7 years at the Humane Society and 9 out of 10 times with big neutered males it is FUS. Feline Urinary Tract Syndrome, caused by the ash in the food. You are his primary care giver, he may be trying to tell you he is hurting. especially since he is picking your favorite things. Nigel, Also huge, did IDENTICAL things...shoes, boots, bed and then finally peed on my pillow while I was there! filled my ear before I could stop him! The vet will flush him and he may need a new diet...but he will stop? I sincerely hope it isn't but?

Saturday, December 18, 2010 | Unregistered Commenterleah

I am so sorry. I like cats enough, more of a dog person, actually, but I love shoes.

Our cat has anxiety issues and if he can't get to his litterbox (because the door isn't open enough for his liking or the bathroom fan is on or he gets scared by a rustle of paper on the other side of the room) he roams our three-story townhouse miaowing loudly and then craps in the hall. Usually at 5:30 - 6 am.

Saturday, December 18, 2010 | Unregistered Commenterclara

I would totally rip the cat's head off. Oh man. This is why I don't have animals, because although I actually do like cats (I am NOT a dog person) I just can't deal with all the urine and feces of children AND animals.

"because if my Mennonite background has taught me anything it is that outward pacifism and nonviolence come first to better lay the groundwork for psychological grief and manipulation later."

OH MY WORD that made me laugh out loud. I could say the exact same thing, but substitute "Mennonite" for "Christian Reformed". Gah! Organized religion!

Saturday, December 18, 2010 | Unregistered CommenterMrs. Wilson

Hang in there with Onion! He's such an adorable cat. Several months ago, one of my beauties, Alexander, started doing the same thing, shortly after I kept a friend's dog for the weekend. Our vet recommended 3 boxes for my 2 cats...and to have the bed and bedding thoroughly cleaned, and to keep the cats out of the bedroom and closets except for bedtime. (He also advised against covering anything up with rubber or plastic sheets). The multiple cat boxes seem like a pain, but it worked immediately for Alex.

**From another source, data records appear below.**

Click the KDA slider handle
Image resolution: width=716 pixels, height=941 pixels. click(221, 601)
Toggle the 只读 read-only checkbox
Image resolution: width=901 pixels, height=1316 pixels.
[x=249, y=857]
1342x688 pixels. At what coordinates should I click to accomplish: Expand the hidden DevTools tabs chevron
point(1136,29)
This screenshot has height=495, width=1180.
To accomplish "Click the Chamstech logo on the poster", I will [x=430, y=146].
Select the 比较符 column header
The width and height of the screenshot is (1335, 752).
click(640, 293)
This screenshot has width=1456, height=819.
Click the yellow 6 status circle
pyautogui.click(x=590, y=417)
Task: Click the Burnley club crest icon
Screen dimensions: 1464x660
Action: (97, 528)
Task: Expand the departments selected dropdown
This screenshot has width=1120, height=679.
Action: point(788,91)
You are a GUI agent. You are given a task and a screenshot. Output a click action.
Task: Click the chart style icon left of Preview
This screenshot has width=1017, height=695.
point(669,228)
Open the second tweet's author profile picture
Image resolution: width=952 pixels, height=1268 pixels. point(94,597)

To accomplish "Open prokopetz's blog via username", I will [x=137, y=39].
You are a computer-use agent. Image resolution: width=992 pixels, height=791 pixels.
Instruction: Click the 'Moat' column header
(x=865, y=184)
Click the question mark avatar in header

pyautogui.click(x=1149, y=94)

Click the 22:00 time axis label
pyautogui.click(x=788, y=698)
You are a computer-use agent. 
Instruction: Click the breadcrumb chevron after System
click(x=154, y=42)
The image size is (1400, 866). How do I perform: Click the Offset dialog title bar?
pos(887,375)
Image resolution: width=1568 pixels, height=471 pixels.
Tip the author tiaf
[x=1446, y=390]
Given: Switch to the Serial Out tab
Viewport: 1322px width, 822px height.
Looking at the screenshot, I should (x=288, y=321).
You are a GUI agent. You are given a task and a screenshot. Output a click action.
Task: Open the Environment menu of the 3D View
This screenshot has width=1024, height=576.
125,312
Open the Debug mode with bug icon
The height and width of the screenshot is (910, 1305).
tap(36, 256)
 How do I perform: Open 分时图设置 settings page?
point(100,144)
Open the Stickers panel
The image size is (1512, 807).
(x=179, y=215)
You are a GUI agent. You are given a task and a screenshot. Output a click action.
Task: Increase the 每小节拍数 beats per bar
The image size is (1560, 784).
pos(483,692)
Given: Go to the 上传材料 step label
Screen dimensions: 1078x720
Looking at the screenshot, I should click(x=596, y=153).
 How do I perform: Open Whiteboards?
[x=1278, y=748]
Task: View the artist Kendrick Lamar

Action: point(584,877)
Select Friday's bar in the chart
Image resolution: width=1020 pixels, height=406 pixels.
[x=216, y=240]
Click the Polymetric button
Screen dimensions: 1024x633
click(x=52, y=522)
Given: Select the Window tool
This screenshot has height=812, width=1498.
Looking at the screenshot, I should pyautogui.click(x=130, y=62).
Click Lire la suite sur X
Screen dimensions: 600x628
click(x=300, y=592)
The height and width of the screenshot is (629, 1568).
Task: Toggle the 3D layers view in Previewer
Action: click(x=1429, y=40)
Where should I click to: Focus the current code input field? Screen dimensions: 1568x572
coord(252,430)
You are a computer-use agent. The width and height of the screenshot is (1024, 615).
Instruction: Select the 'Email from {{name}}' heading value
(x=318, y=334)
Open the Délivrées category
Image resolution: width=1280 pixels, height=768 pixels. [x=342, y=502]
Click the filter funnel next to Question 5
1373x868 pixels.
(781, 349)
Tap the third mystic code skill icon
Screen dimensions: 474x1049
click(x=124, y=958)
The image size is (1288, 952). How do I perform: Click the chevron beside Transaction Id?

I'll hope the same for you--that he's just trying to adjust to your new apartment.

Monday, December 20, 2010 | Unregistered CommenterSherry

I feel your pain. If you find a solution, please please write something. Our 11 year old Aby lives in my husband's office (it's a large converted bedroom with adjoining bathroom, so it isn't like he's suffering but we miss him out with the rest of us) because that is the only place he won't pee and poop on the floor. We have 4 other cats (a lot I know, but believe me when I say--we had to). He's a tiny cat and would like to be an ONLY cat so we think this is age and anxiety and dislike of other cats. It started not long after we saved our youngest (a black cat at Halloween, Babbage)Still, I really wish we could let him out without him peeing on something. He even got our girlcat peeing on things, but she stops when he isn't doing it . We take up the bathmats, we close closets...but if he's out he pees on something.